To help get a handle on the schools’ finances, Harries announced two steps.
First, he recommended, and the board approved, hiring a search firm from New York to help search for a new “chief financial officer.” Harries created the job through “reorganization”—read more about that here.
The school board approved hiring a firm called Harris, Rand and Lusk for $37,500 to perform the search. The contract is being paid for by a grant through the Buck Foundation, Harries said. He said the firm has experience searching for chief financial officers in the public sphere, not limited to the education field.
Second, Harries announced that the district will hire another outside firm to analyze the schools budget and help create a one-year and a five-year strategic budget plan. The effort will be paid for through the $53 million Teacher Incentive Fund grant New Haven received from the Obama administration last year to improve the way the school district grades, rewards and develops educators, Harries said.
A Talent Council — comprised of three teachers and three administrators, all picked by their unions — is determining how all the $53 million is being spent.

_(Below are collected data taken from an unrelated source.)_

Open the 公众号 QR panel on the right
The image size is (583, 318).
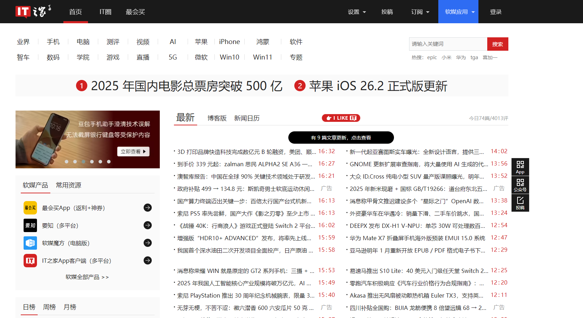point(520,185)
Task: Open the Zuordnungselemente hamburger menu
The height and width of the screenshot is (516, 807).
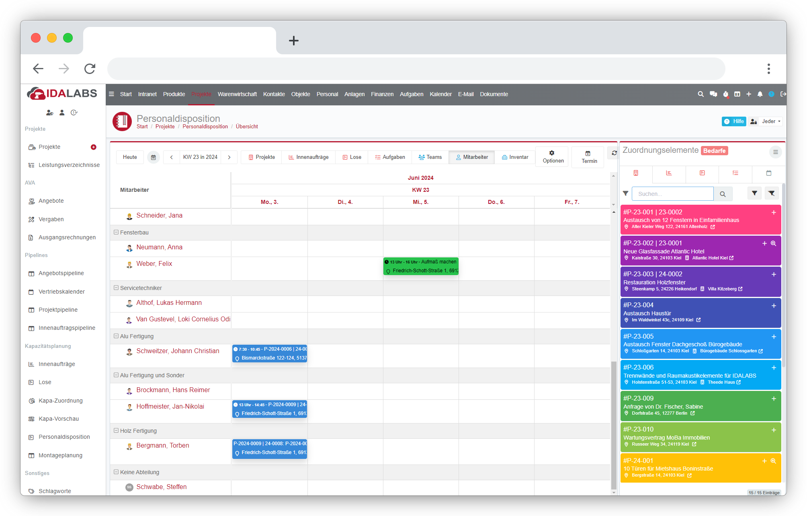Action: tap(775, 152)
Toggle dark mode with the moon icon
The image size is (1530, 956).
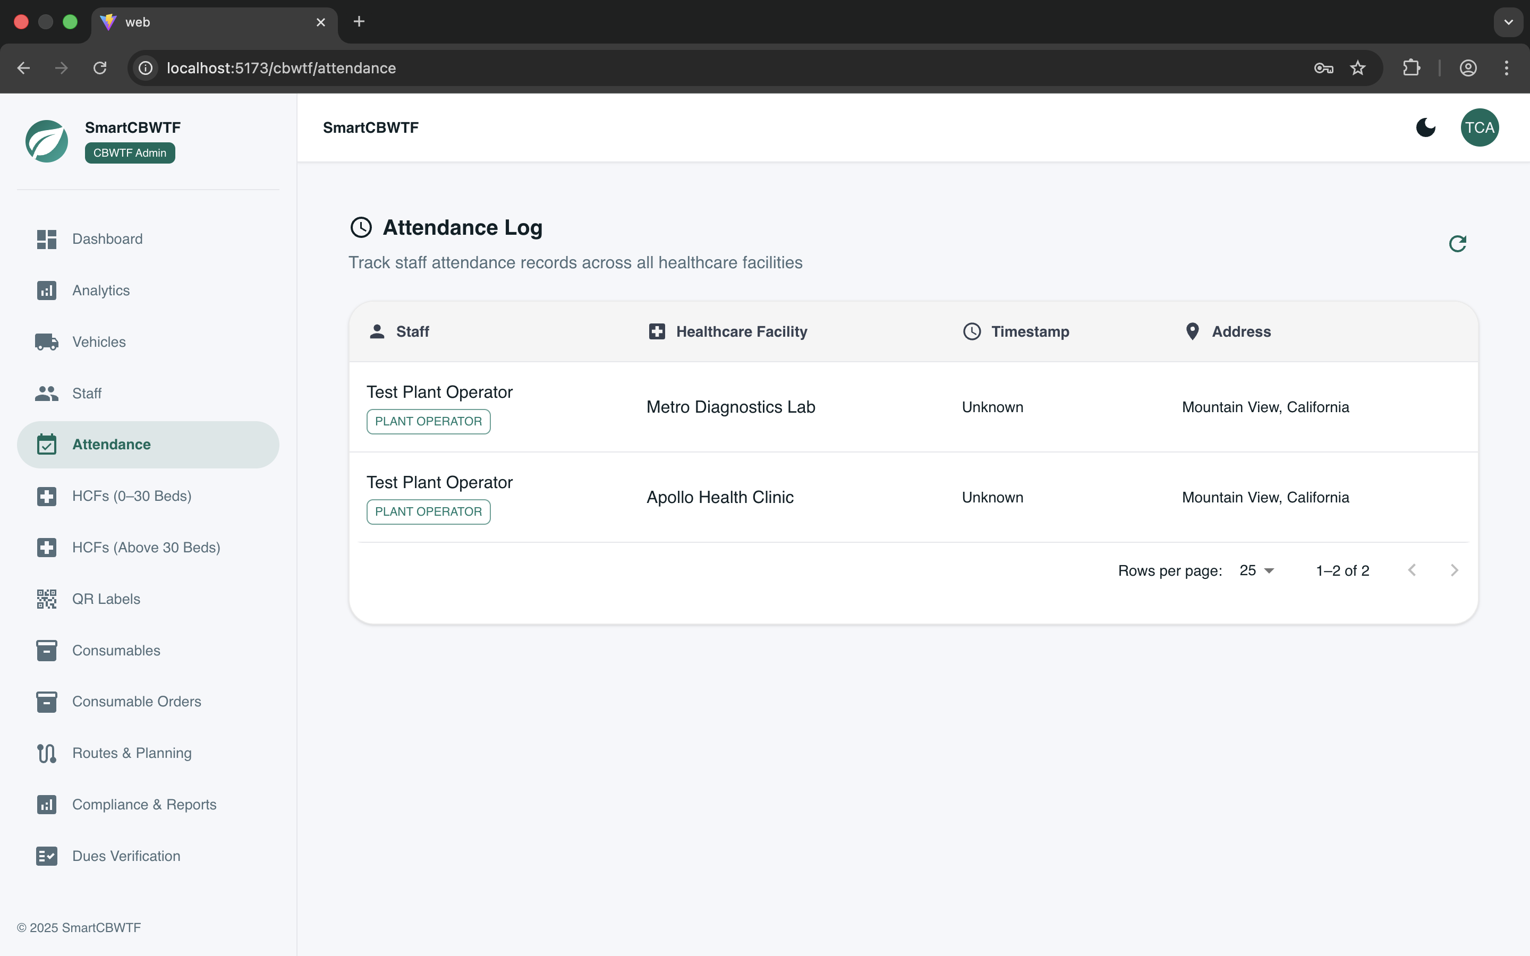(1426, 127)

The panel has received proposals from four different firms — Alvarez & Marshal Public Sector Services, LLC; Augenblick, Palaich and Asociates, Inc.; District Management Council; and Education Resource Strategies — to conduct the audit and strategic financial help. Proposals range from $255,000 to $610,000, according to a document Harries distributed Monday. The chosen firm will help the district “assess its current budget processes and systems”; plan a budget for 2014 – 15, and develop budget processes that help pay for the district’s school reform effort in the long term.
The $53 million grant, awarded over a year ago, is just recently beginning to trickle out. The first main expenditure came in September, when the district spent $160,000 to hire the National Academy of Advanced Teacher Education to run a teacher leader boot camp.
Also Monday, the school board approved using that same grant to hire ReVision Learning Partnership, LLC to “calibrate” the district’s teacher evaluation system. The district will pay the firm about $200,000 for two purposes: To serve as outside validators, observing and grading teachers who rate at the top and bottom of the district’s five-point teacher evaluation scale; and to train administrators in how to conduct evaluations.